EXTRACT PROVIDED
## Start

The thing I can’t get over is, it never occurred to me that Danny’s could be invaded. I always thought we were invulnerable to attack. The landscaping. The lighting. The parking lot. All the pretty bushes, Who could touch us? Who would dare?

That was 1991 — two years before the first attack on the World Trade Center. Ten years before 9/11.

The American Place staging, by Bill Hart with playwright Shepard sitting in, had an African-American actress, Erica Gimpel, as Glory Bee, giving the piece an added element of racial tension.

“We elected to go that way also [with Dee Spencer], particularly since the script has her singing a Billie Holiday song [‘Good morning heartache’].

Shepard himself has acknowledged that the audience at the original production didn’t fully get the story. Some of that,” says the present director, “may have been because Malkovich was a fairly young man at the time [he was 38]. We’re casting it with a man in his 60s.”

That’s Richard Leighton. The three other players are Diane Shilling as The White Woman, Bill Weeden as The White Man, Rod Sweitzer as Stubbs.

## End

WHAT THE EXERCISE ASKS
Repeat the passage above about the staging of the Shepard play word for word, in full.

GIVEN INFORMATION
## Start

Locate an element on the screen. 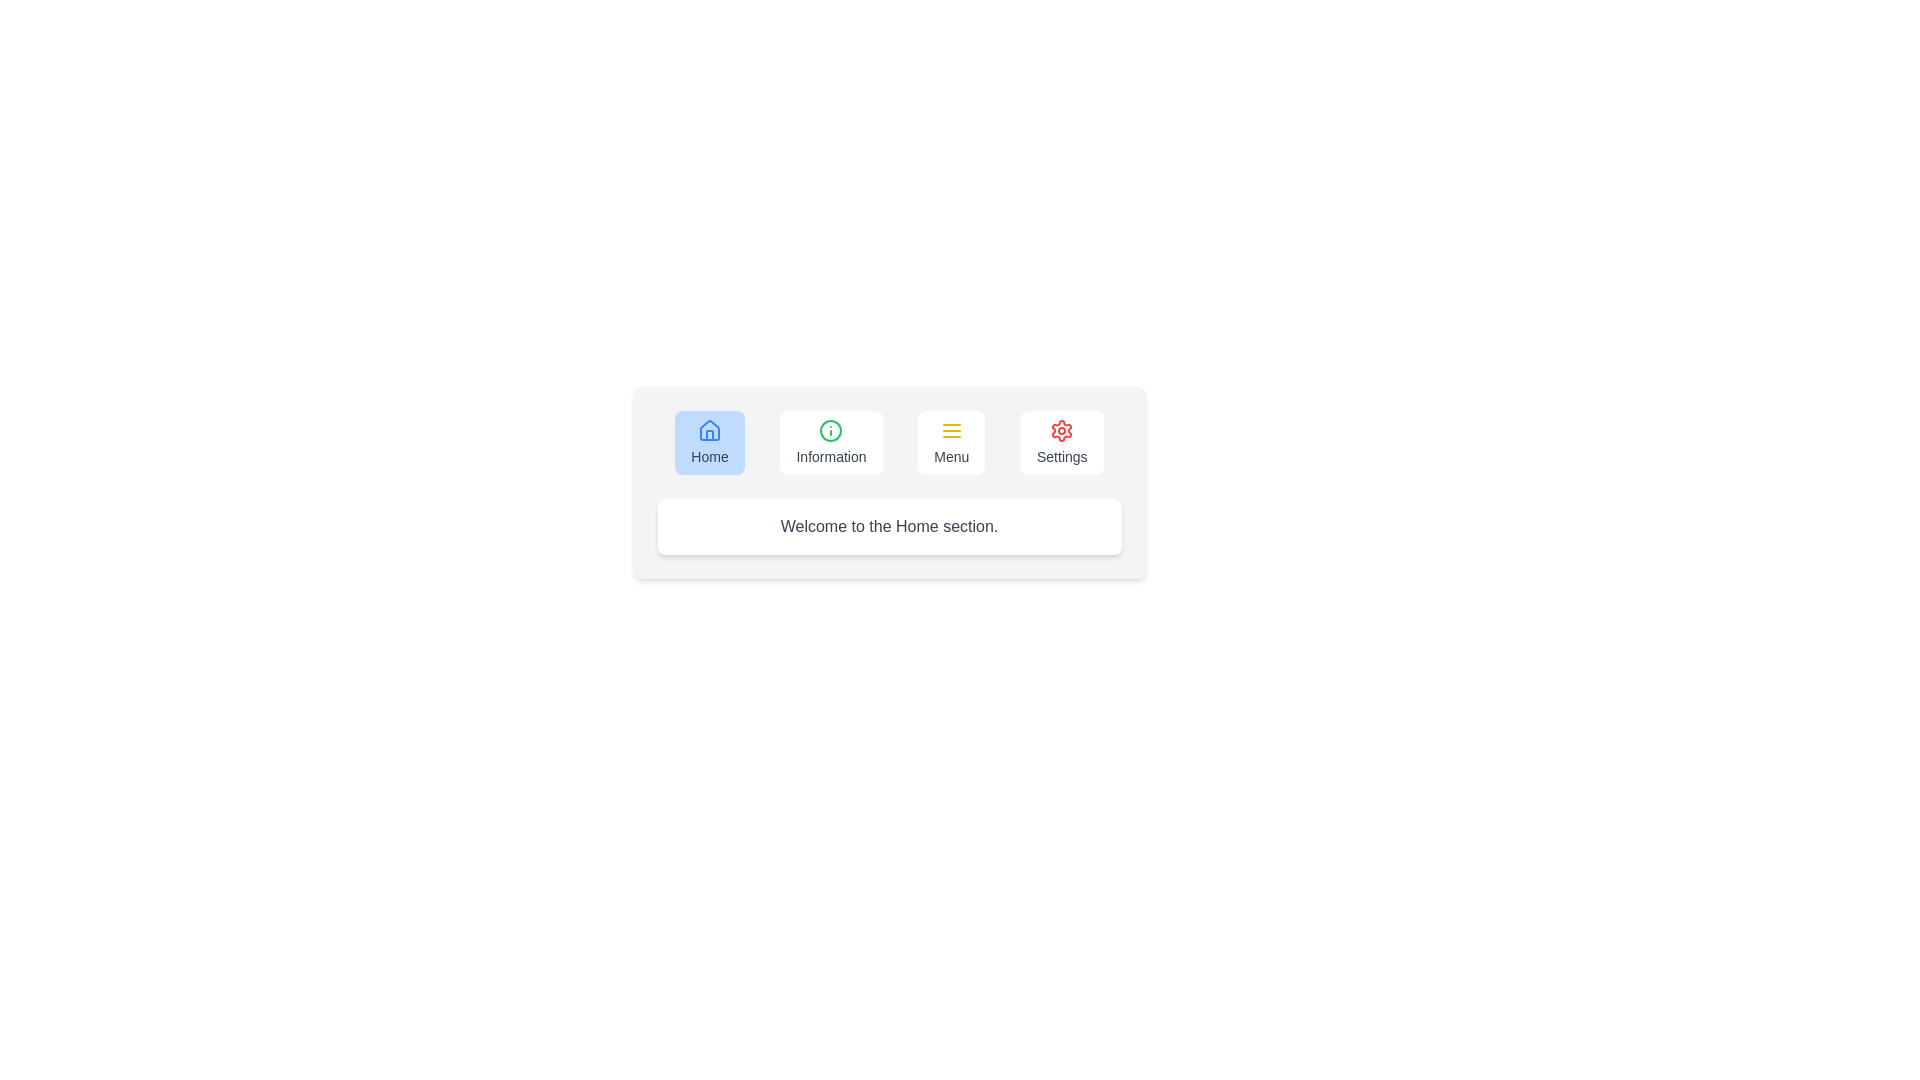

## End

EXERCISE ANSWER
The thing I can’t get over is, it never occurred to me that Danny’s could be invaded. I always thought we were invulnerable to attack. The landscaping. The lighting. The parking lot. All the pretty bushes, Who could touch us? Who would dare?

That was 1991 — two years before the first attack on the World Trade Center. Ten years before 9/11.

The American Place staging, by Bill Hart with playwright Shepard sitting in, had an African-American actress, Erica Gimpel, as Glory Bee, giving the piece an added element of racial tension.

“We elected to go that way also [with Dee Spencer], particularly since the script has her singing a Billie Holiday song [‘Good morning heartache’].

Shepard himself has acknowledged that the audience at the original production didn’t fully get the story. Some of that,” says the present director, “may have been because Malkovich was a fairly young man at the time [he was 38]. We’re casting it with a man in his 60s.”

That’s Richard Leighton. The three other players are Diane Shilling as The White Woman, Bill Weeden as The White Man, Rod Sweitzer as Stubbs.